### DO THIS:
Rewrite the rows from the line with "Image resolution: width=780" up to and including the line with "[x=113, y=440]", putting "column header" in place of "row label" and changing nothing else. Leave out the pictures.

### DATASET RECORDS:
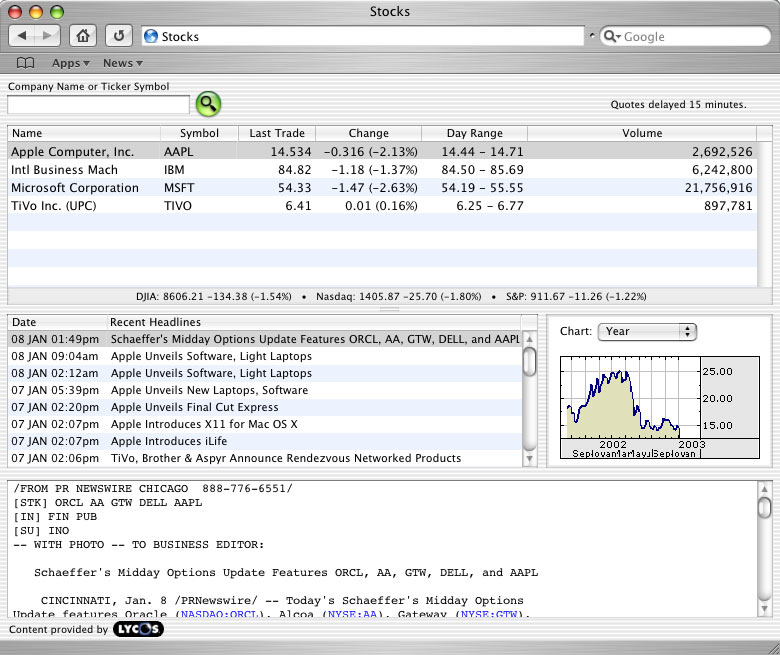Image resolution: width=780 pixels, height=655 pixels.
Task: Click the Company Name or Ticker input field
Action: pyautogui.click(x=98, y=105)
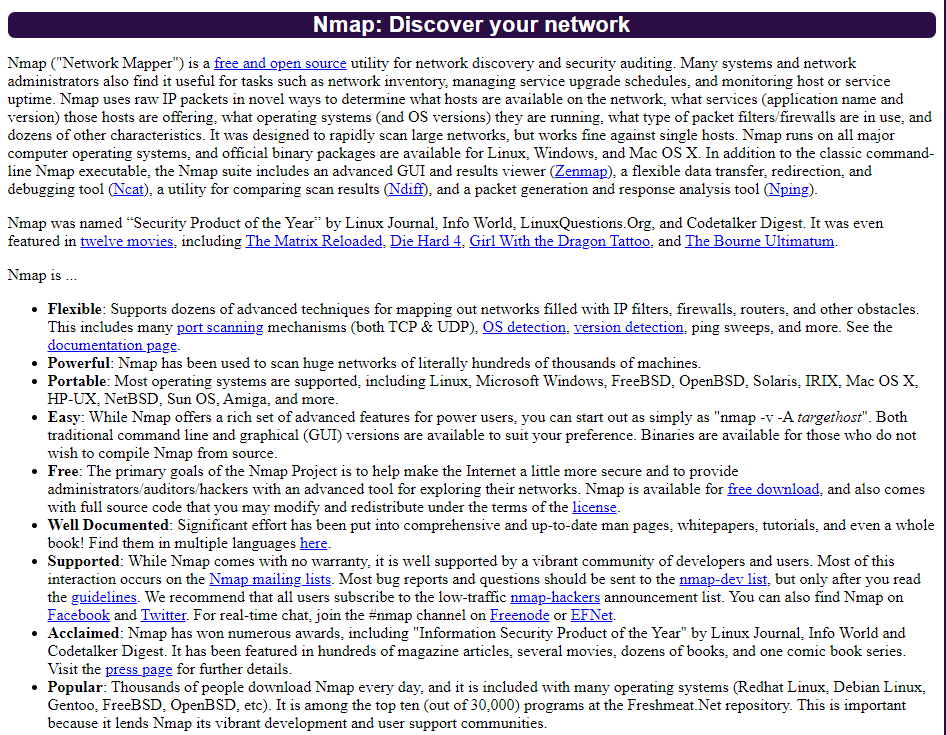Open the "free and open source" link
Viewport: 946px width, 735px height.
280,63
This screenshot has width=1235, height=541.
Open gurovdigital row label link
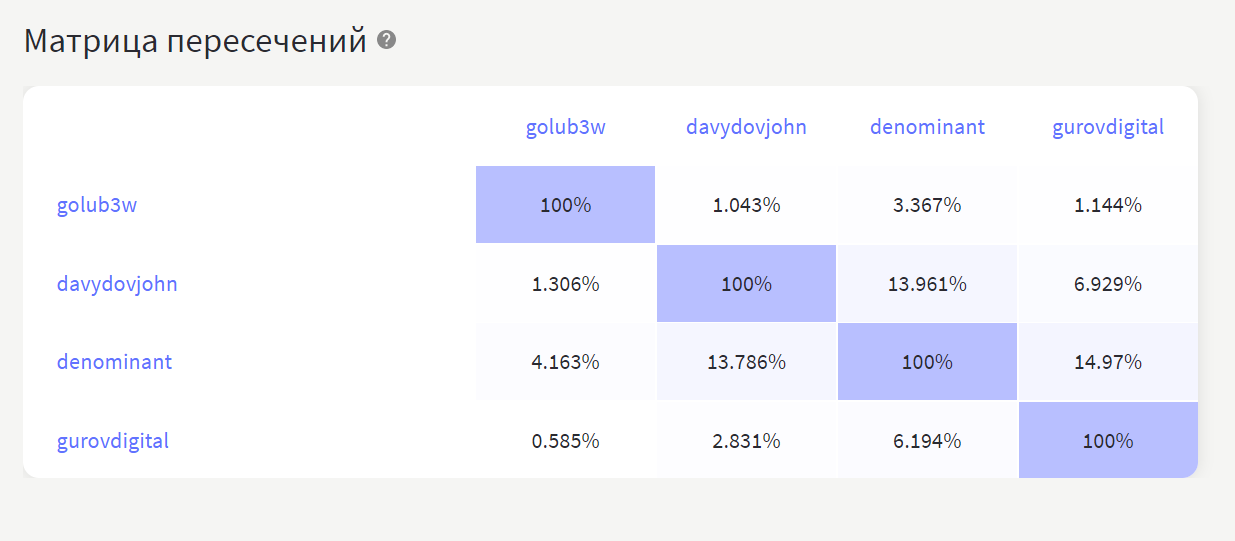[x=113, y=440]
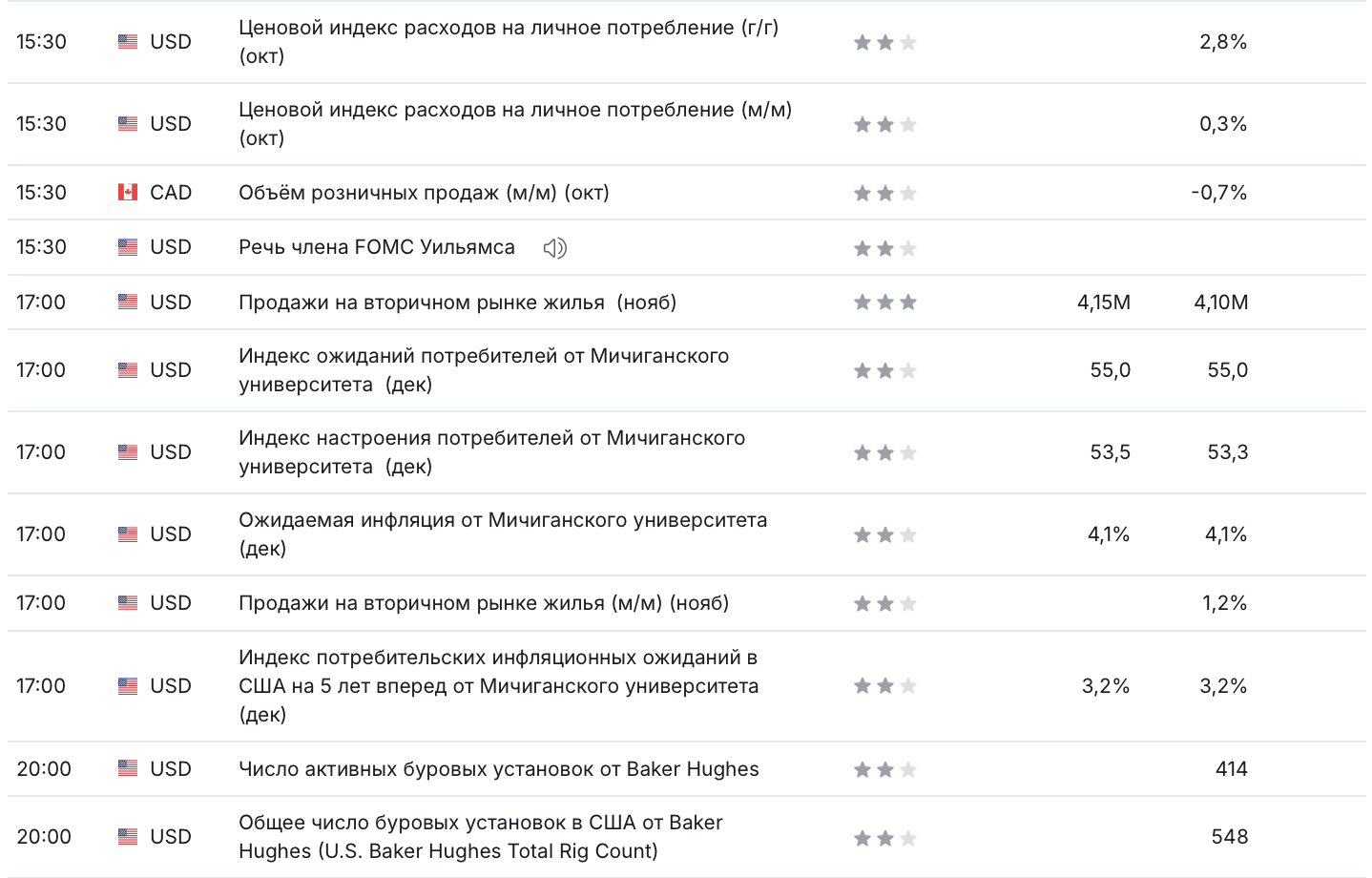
---
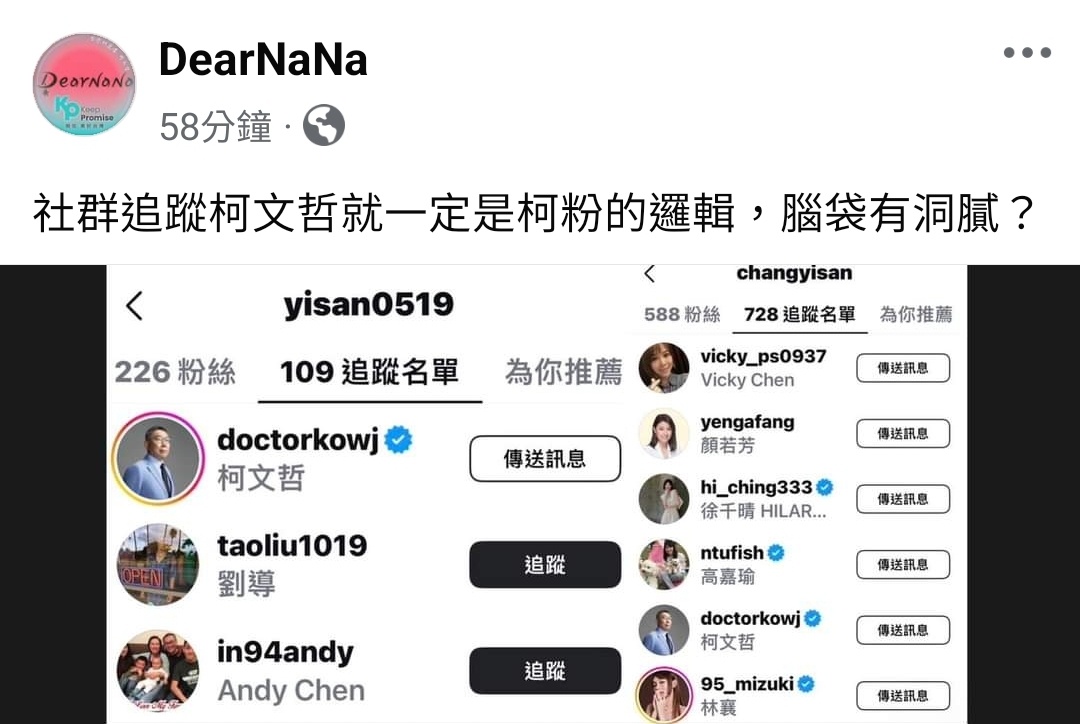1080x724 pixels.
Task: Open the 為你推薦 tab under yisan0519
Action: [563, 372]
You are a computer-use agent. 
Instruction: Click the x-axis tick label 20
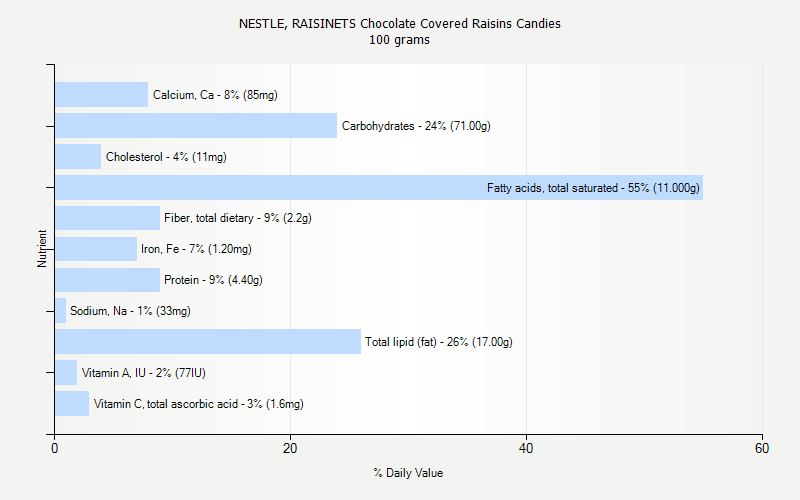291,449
==
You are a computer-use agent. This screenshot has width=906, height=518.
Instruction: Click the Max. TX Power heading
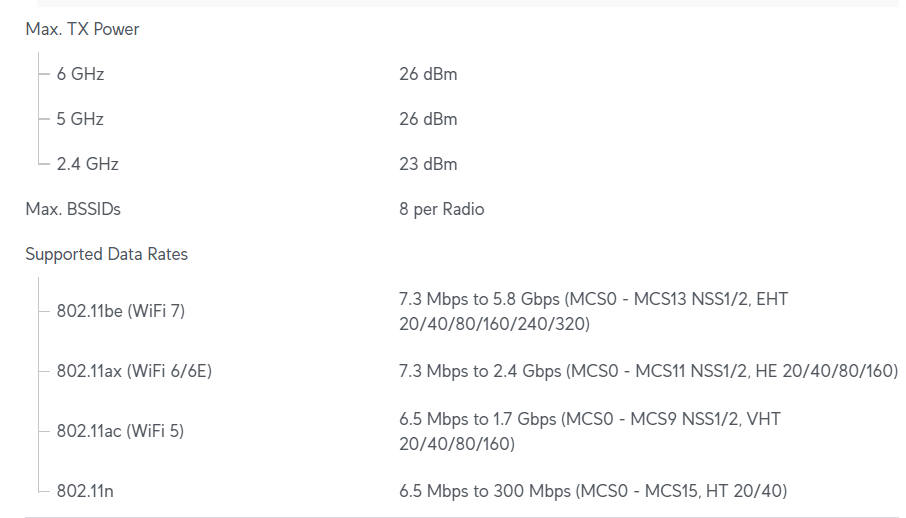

### ANSWER TO THE TASK:
Image resolution: width=780 pixels, height=655 pixels.
Task: Click the Company Name or Ticker input field
Action: pyautogui.click(x=98, y=105)
Open the "free and open source" link
Viewport: 946px width, 735px height.
280,63
This screenshot has width=1235, height=541.
Open gurovdigital column header link
[x=113, y=440]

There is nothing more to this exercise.